After all, we’re all human, and despite our best efforts, feelings from our personal lives can seep into our work days. So it’s critical that your team members feel safe sharing their feelings and can be trusted to protect each other’s emotions. This will allow them to bring their best selves to work, authentically, even during difficult times at home.
So make a practice and even a process for showing you care. It can be as simple as sending flowers and cards for birthdays and family milestones, or meals and visits when team members are experiencing challenges or losses at home. Small gestures go a long way.
Consider ‘The 5 Languages of Appreciation in the Workplace’
In the popular 1995 book “The 5 Love Languages,” Gary Chapman writes that each of us expresses and receives love in different ways, and to feel satisfied and loved, we need to receive love in the way that works for us.
Now, some of us might cringe a little at the notion of “love” in the workplace — and apparently Chapman cringed a little, too. Because after the success of his first book, he teamed up with Dr. Paul White to take his premise to the workplace with the 2012 release of “The 5 Languages of Appreciation in the Workplace.” OK, that’s a little more comfortable right?
Appreciation means “recognition and enjoyment of the good qualities of someone or something.” And that sure feels like an appropriate and essential part of workplace relationships, happiness and being a Great Place to Work. So at a high level, your leaders, supervisors and managers should try to learn, understand and accommodate the “appreciation language” that resonates most with each person who reports to them. Here then are the five languages of appreciation in the workplace and how we might express them:
Words of affirmation. That’s an easy language of appreciation and one most of us are pretty good at. Giving sincere thanks, verbal and written. Private and public shout-outs, compliments and kudos. Positive comments and encouragement. Even a quick email or text means a lot and a surprise Post-it Note on a desk goes a long way.

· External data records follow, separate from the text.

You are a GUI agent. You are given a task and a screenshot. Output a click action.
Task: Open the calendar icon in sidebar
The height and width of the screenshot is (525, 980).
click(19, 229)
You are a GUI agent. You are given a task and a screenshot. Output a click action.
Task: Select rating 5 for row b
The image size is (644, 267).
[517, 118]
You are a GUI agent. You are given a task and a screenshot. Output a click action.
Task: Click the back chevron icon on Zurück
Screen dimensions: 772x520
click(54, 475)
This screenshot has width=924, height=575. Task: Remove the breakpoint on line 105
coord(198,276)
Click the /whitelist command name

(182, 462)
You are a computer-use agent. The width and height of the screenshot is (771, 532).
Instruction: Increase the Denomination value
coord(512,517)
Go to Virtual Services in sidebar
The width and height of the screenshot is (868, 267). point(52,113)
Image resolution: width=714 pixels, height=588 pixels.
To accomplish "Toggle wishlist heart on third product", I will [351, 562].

Acts of service. Along with all the challenging and rewarding work we do each day, there inevitably are aspects of our jobs that are less enjoyable. For team members whose appreciation language is “acts of service,” consider doing one of their more tedious tasks, whether it’s administrative, like sending out invoices, or physical, like cleaning out the coffee pots or replacing the printer toner.
Receiving gifts. This is another easy one, and it doesn’t need to cost a lot to hit the “receiving gifts” language of appreciation spot. To make it especially meaningful, it helps when you personalize gifts to what you know about the person you’re giving them to: show tickets for a theater lover, workout gear for a gym rat, specialty coffee for a java junkie, or even simply picking up their favorite pastry on the way into work.

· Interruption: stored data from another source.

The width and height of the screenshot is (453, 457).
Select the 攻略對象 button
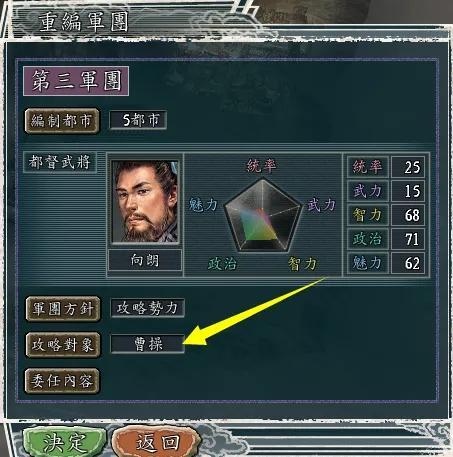click(x=63, y=345)
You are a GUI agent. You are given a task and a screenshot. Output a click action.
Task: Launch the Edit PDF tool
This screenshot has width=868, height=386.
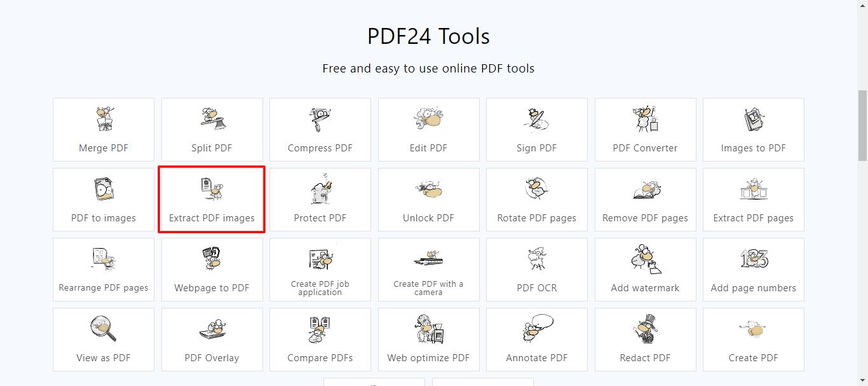428,130
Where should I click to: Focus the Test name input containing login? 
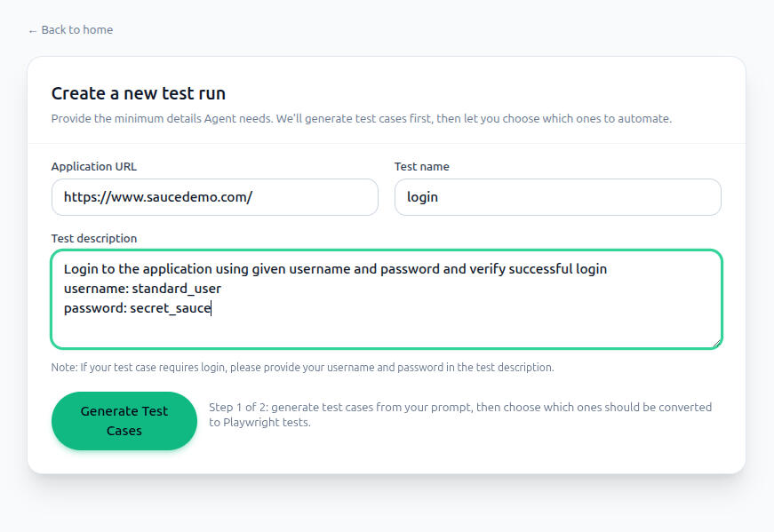[x=557, y=197]
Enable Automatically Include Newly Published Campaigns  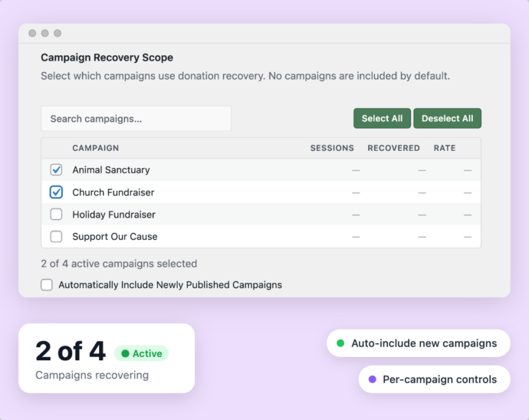pos(47,284)
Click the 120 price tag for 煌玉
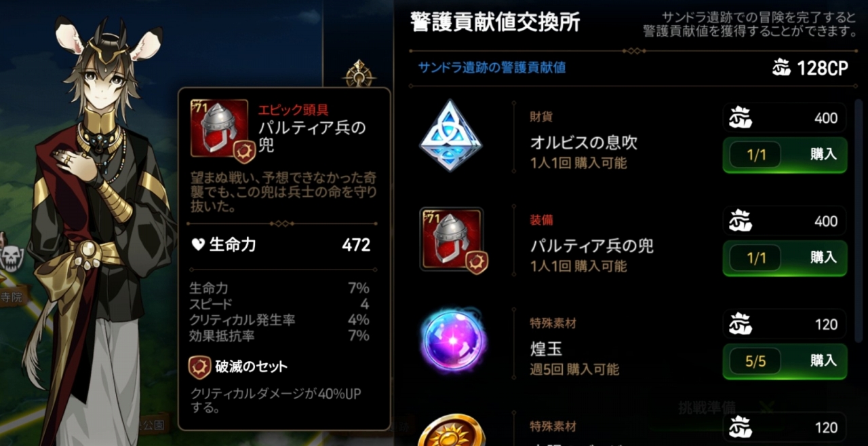868x446 pixels. click(785, 324)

Quality time. From axe-throwing and escape and “destruction rooms” to empanada making classes and wine tastings, we love spending quality time with our team members as a way of showing how much we value them. Individual time is also important, whether through regular workday one-on-ones and lunches or during off-hours bike rides, concerts and dog walks. The important thing is to individualize the “quality time” language of appreciation for each person’s preferences.
Physical touch. OK. We can cringe and shy away from this language of appreciation, with good reason. I leave it to your judgment and HR team’s discretion whether a hug is OK or if you should stick to nothing more than a handshake. Enough said!
Create a foundation for lifelong happiness
The point of showing emotion, compassion and appreciation is to build and reinforce your culture of caring. Which strengthens relationships. And circles back to where we started, laddering up to the idea that caring relationships are foundational to business success — and lifelong happiness.
Lauren Dixon is CEO of Dixon Schwabl Inc., a marketing communications firm, which has been honored as a best place to work.